Please return each record exactly as it stands.

Segment Start: DATA LISTING

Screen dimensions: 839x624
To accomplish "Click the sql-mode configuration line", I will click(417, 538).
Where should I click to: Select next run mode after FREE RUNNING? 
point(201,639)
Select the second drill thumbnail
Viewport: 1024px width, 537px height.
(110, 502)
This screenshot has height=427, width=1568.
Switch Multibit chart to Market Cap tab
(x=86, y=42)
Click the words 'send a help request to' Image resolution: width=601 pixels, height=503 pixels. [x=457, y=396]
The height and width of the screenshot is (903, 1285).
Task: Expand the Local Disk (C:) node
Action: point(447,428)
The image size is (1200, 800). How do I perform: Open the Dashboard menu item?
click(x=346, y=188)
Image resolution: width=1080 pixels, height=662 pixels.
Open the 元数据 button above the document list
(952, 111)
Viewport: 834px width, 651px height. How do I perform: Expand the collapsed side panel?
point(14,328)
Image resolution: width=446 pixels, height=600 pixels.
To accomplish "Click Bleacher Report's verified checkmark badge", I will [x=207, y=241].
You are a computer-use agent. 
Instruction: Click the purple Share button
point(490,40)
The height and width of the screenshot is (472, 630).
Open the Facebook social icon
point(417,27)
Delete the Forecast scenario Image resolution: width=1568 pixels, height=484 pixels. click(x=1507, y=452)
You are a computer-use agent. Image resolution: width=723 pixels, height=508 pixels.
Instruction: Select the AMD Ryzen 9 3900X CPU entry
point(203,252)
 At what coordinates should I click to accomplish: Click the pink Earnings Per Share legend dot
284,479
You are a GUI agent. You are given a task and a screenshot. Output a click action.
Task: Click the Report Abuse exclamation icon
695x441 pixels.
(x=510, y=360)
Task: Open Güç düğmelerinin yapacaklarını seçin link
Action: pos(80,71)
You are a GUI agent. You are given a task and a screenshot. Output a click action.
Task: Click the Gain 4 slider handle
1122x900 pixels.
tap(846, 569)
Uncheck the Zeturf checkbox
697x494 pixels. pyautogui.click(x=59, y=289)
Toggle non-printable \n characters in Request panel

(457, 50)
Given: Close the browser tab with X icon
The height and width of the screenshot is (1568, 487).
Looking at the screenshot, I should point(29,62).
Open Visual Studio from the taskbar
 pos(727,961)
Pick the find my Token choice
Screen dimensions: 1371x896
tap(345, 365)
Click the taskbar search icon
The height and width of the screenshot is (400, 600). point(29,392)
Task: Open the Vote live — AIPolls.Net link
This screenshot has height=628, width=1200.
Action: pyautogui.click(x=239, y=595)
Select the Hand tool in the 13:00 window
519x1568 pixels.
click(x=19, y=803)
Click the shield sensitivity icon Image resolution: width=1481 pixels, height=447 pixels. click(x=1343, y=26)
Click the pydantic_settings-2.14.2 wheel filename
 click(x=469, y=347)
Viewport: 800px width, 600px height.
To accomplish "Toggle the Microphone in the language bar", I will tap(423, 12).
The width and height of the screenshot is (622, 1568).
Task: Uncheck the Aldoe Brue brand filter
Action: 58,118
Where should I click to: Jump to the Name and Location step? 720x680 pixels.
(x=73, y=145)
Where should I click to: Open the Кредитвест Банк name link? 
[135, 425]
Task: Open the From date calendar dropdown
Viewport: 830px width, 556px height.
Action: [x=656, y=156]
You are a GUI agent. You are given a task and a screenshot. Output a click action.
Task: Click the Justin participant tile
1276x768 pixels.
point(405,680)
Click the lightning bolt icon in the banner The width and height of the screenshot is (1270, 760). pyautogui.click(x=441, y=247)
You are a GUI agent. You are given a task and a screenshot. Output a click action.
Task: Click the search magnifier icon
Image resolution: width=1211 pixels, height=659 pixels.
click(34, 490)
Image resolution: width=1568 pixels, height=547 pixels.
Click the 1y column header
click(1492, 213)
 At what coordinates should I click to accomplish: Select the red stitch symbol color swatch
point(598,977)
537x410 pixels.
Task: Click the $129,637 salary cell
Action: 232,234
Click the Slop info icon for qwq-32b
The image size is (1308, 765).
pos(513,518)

Segment End: DATA LISTING

*YOUR RESPONSE*
Screen dimensions: 839x624
To accomplish "Click the sql-mode configuration line", I will click(417, 538).
Where should I click to: Select next run mode after FREE RUNNING? 
point(201,639)
Select the second drill thumbnail
Viewport: 1024px width, 537px height.
(110, 502)
This screenshot has height=427, width=1568.
Switch Multibit chart to Market Cap tab
(x=86, y=42)
Click the words 'send a help request to' Image resolution: width=601 pixels, height=503 pixels. [x=457, y=396]
The height and width of the screenshot is (903, 1285).
Task: Expand the Local Disk (C:) node
Action: point(447,428)
The image size is (1200, 800). How do I perform: Open the Dashboard menu item?
click(x=346, y=188)
Image resolution: width=1080 pixels, height=662 pixels.
Open the 元数据 button above the document list
(952, 111)
Viewport: 834px width, 651px height. How do I perform: Expand the collapsed side panel?
point(14,328)
Image resolution: width=446 pixels, height=600 pixels.
To accomplish "Click Bleacher Report's verified checkmark badge", I will [x=207, y=241].
You are a computer-use agent. 
Instruction: Click the purple Share button
point(490,40)
The height and width of the screenshot is (472, 630).
Open the Facebook social icon
point(417,27)
Delete the Forecast scenario Image resolution: width=1568 pixels, height=484 pixels. click(x=1507, y=452)
You are a computer-use agent. Image resolution: width=723 pixels, height=508 pixels.
Instruction: Select the AMD Ryzen 9 3900X CPU entry
point(203,252)
 At what coordinates should I click to accomplish: Click the pink Earnings Per Share legend dot
284,479
You are a GUI agent. You are given a task and a screenshot. Output a click action.
Task: Click the Report Abuse exclamation icon
695x441 pixels.
(x=510, y=360)
Task: Open Güç düğmelerinin yapacaklarını seçin link
Action: pos(80,71)
You are a GUI agent. You are given a task and a screenshot. Output a click action.
Task: Click the Gain 4 slider handle
1122x900 pixels.
tap(846, 569)
Uncheck the Zeturf checkbox
697x494 pixels. pyautogui.click(x=59, y=289)
Toggle non-printable \n characters in Request panel

(457, 50)
Given: Close the browser tab with X icon
The height and width of the screenshot is (1568, 487).
Looking at the screenshot, I should point(29,62).
Open Visual Studio from the taskbar
 pos(727,961)
Pick the find my Token choice
Screen dimensions: 1371x896
tap(345, 365)
Click the taskbar search icon
The height and width of the screenshot is (400, 600). point(29,392)
Task: Open the Vote live — AIPolls.Net link
This screenshot has height=628, width=1200.
Action: pyautogui.click(x=239, y=595)
Select the Hand tool in the 13:00 window
519x1568 pixels.
click(x=19, y=803)
Click the shield sensitivity icon Image resolution: width=1481 pixels, height=447 pixels. click(x=1343, y=26)
Click the pydantic_settings-2.14.2 wheel filename
 click(x=469, y=347)
Viewport: 800px width, 600px height.
To accomplish "Toggle the Microphone in the language bar", I will tap(423, 12).
The width and height of the screenshot is (622, 1568).
Task: Uncheck the Aldoe Brue brand filter
Action: 58,118
Where should I click to: Jump to the Name and Location step? 720x680 pixels.
(x=73, y=145)
Where should I click to: Open the Кредитвест Банк name link? 
[135, 425]
Task: Open the From date calendar dropdown
Viewport: 830px width, 556px height.
Action: [x=656, y=156]
You are a GUI agent. You are given a task and a screenshot. Output a click action.
Task: Click the Justin participant tile
1276x768 pixels.
point(405,680)
Click the lightning bolt icon in the banner The width and height of the screenshot is (1270, 760). pyautogui.click(x=441, y=247)
You are a GUI agent. You are given a task and a screenshot. Output a click action.
Task: Click the search magnifier icon
Image resolution: width=1211 pixels, height=659 pixels.
click(34, 490)
Image resolution: width=1568 pixels, height=547 pixels.
Click the 1y column header
click(1492, 213)
 At what coordinates should I click to accomplish: Select the red stitch symbol color swatch
point(598,977)
537x410 pixels.
Task: Click the $129,637 salary cell
Action: 232,234
Click the Slop info icon for qwq-32b
The image size is (1308, 765).
pos(513,518)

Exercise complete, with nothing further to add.